» What you need to do
Scan the listing for the word "dialog", and copy out each line where it is found.

──────

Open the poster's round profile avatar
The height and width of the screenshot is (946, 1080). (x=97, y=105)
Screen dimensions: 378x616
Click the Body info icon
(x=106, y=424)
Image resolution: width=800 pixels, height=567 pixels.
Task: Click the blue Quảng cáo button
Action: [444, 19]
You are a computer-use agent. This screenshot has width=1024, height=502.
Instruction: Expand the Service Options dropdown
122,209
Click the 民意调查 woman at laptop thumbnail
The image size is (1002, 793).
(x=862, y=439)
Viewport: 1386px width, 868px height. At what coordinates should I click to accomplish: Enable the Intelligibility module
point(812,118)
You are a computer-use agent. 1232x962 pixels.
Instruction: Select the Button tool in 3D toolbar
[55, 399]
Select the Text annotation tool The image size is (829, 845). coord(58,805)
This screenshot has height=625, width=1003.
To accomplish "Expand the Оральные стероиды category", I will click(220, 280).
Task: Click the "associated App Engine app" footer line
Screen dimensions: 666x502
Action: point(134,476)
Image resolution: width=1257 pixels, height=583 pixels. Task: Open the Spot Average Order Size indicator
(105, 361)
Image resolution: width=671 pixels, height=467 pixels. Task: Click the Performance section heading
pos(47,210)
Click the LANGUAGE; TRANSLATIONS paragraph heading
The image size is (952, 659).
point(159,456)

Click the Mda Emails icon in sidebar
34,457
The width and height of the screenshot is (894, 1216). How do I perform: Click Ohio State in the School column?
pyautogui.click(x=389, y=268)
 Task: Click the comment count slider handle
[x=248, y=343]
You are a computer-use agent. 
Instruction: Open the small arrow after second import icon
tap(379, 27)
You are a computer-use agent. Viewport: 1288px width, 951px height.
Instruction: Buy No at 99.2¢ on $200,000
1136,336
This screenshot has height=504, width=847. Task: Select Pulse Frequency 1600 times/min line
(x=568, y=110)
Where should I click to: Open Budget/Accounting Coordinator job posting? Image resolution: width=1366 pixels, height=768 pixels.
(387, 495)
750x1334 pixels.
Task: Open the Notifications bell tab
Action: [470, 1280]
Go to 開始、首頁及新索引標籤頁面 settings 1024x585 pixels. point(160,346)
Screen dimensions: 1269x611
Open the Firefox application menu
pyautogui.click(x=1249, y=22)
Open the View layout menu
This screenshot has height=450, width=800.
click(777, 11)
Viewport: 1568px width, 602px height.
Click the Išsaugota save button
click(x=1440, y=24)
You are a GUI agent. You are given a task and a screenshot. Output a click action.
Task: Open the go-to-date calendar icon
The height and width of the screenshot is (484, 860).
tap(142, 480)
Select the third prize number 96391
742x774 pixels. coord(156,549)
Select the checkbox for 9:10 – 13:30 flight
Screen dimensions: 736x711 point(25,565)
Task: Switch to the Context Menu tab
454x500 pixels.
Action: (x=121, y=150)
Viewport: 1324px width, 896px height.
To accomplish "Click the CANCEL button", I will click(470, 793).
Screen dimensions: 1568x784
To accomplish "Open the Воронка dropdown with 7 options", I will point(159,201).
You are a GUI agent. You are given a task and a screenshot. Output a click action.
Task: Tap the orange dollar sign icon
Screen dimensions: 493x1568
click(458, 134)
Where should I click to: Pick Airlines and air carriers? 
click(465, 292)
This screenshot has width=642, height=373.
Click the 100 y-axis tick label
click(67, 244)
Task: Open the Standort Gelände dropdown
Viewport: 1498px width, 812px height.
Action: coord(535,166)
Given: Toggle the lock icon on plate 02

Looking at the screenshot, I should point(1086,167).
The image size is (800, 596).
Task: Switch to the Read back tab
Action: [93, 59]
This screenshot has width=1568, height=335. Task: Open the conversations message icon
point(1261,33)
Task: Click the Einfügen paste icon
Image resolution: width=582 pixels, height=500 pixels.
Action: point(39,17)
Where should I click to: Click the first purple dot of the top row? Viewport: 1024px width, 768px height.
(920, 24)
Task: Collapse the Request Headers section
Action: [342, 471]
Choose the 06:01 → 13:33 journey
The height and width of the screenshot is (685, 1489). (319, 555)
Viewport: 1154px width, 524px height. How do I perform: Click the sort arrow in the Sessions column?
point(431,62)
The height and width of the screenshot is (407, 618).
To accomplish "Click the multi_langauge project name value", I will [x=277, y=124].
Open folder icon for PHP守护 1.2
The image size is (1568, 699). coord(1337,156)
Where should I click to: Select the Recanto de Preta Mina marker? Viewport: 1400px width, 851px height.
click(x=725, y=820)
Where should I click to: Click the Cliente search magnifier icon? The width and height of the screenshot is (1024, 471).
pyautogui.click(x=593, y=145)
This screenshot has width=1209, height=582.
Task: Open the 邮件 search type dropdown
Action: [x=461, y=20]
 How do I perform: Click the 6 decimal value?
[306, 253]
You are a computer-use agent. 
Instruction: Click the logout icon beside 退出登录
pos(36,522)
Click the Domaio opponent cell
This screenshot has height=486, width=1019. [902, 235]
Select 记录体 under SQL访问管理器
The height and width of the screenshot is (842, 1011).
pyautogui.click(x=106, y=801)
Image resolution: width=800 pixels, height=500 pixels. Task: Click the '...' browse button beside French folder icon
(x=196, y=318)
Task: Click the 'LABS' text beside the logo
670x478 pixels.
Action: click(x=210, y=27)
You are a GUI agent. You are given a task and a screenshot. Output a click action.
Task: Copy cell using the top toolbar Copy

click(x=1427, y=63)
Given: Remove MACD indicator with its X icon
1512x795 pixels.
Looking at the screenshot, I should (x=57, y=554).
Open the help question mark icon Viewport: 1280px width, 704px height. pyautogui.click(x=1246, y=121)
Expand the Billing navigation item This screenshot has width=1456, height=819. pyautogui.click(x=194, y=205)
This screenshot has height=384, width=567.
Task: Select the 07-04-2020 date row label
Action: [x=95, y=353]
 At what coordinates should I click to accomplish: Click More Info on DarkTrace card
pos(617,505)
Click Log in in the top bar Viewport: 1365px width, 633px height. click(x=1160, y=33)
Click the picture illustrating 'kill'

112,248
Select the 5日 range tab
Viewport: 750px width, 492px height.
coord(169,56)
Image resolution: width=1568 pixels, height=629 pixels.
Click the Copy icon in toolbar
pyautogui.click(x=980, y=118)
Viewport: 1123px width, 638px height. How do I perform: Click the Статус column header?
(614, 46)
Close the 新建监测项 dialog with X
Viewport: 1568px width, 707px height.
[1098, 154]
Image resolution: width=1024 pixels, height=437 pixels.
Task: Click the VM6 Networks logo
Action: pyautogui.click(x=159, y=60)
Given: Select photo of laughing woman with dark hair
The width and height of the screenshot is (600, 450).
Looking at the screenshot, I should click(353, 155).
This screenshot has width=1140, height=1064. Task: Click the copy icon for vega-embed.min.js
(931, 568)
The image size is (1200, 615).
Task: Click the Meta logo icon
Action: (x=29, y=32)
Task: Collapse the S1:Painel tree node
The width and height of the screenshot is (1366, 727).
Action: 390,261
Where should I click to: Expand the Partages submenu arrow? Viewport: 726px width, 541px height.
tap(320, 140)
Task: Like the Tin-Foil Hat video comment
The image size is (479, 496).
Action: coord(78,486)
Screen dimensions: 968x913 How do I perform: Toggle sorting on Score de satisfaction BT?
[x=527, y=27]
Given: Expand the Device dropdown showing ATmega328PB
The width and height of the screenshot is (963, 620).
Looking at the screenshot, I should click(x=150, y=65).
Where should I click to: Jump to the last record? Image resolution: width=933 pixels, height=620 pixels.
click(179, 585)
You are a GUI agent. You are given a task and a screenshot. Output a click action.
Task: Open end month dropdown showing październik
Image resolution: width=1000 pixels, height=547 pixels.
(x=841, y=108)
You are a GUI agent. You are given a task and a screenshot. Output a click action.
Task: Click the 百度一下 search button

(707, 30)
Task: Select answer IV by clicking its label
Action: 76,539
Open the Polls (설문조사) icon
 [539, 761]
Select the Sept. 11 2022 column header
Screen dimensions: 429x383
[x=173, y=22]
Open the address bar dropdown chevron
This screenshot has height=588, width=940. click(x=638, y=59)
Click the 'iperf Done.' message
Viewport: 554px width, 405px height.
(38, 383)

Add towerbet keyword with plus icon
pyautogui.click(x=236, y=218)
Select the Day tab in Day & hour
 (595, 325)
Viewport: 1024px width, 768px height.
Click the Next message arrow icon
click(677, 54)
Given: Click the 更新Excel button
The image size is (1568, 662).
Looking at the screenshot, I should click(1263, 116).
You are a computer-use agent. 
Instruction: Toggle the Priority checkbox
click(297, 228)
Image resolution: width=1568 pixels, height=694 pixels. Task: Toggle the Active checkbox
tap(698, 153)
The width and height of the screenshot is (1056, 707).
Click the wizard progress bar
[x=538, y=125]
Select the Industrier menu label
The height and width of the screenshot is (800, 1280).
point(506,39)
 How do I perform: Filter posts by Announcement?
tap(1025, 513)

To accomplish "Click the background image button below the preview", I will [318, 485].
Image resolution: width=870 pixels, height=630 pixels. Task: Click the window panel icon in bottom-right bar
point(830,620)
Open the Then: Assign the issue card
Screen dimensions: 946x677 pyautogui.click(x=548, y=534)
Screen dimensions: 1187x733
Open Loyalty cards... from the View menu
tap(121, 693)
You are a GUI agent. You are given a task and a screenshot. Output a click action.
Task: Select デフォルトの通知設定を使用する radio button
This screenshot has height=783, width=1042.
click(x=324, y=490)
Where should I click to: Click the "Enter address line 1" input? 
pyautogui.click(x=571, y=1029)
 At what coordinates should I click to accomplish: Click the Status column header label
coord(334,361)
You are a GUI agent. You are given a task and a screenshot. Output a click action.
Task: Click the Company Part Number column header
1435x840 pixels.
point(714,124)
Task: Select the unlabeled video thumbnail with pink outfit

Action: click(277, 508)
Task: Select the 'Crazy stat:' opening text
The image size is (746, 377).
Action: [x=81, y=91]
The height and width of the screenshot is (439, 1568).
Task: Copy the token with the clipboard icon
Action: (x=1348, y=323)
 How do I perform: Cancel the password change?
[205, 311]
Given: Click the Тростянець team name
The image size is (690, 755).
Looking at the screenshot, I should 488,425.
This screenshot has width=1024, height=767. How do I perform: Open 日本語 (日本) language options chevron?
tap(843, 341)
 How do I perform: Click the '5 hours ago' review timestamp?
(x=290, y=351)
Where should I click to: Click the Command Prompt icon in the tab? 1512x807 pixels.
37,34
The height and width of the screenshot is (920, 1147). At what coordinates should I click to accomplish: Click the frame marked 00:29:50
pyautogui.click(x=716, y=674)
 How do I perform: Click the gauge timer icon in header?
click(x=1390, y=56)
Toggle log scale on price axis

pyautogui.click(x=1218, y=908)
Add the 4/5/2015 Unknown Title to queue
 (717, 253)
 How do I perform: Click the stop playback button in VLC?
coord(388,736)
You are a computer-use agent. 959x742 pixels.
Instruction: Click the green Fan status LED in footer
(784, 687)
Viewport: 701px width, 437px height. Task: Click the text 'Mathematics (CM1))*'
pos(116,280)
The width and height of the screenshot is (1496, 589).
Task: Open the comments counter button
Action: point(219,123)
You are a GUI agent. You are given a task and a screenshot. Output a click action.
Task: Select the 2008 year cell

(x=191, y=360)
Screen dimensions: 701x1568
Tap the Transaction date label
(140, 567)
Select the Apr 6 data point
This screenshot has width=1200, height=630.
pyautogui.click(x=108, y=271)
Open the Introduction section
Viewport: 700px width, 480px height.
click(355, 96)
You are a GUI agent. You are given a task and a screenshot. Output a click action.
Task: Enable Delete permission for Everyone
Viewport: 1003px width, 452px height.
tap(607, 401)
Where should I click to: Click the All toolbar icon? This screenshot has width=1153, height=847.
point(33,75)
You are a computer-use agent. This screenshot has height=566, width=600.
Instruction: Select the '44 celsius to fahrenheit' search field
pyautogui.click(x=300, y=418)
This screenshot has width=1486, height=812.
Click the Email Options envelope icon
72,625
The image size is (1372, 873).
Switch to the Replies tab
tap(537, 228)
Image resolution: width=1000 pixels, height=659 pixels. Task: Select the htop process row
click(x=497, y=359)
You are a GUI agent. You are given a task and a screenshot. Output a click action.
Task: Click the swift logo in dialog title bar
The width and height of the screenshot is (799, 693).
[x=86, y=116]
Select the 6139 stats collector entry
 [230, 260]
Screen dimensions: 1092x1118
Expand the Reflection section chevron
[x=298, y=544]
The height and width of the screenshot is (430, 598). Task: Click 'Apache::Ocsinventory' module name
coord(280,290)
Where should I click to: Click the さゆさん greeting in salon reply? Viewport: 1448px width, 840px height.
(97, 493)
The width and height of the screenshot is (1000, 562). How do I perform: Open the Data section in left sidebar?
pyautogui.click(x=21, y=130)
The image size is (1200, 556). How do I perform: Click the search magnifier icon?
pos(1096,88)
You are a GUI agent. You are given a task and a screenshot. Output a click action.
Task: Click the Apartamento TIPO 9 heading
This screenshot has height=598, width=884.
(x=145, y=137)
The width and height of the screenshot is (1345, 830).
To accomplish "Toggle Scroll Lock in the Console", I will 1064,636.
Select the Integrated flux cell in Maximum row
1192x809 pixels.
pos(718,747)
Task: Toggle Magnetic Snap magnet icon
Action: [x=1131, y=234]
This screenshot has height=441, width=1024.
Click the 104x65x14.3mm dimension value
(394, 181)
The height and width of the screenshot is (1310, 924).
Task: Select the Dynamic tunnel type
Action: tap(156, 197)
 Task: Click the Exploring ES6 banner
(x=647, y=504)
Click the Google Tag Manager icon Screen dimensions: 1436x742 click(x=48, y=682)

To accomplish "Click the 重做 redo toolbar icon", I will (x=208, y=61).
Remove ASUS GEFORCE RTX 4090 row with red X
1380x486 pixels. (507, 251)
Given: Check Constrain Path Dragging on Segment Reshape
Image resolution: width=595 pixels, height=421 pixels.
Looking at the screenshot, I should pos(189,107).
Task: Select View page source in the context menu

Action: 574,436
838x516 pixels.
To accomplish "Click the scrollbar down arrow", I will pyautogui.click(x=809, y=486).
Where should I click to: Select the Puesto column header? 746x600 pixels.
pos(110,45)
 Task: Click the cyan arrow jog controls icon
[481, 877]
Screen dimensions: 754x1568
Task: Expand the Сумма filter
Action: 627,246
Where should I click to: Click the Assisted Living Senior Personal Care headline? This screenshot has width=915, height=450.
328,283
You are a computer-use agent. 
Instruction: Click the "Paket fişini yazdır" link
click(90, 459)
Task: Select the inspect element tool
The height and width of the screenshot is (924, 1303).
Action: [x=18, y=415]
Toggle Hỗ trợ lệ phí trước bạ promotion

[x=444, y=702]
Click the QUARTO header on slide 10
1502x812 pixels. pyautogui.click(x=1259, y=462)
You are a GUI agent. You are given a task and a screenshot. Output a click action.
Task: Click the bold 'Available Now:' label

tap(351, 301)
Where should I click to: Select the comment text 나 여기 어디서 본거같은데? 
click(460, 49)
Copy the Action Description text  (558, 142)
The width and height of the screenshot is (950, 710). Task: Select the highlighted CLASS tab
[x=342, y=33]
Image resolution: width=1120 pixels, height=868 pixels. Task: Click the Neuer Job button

──────

» Written response
Close the 新建监测项 dialog with X
Task: Click the swift logo in dialog title bar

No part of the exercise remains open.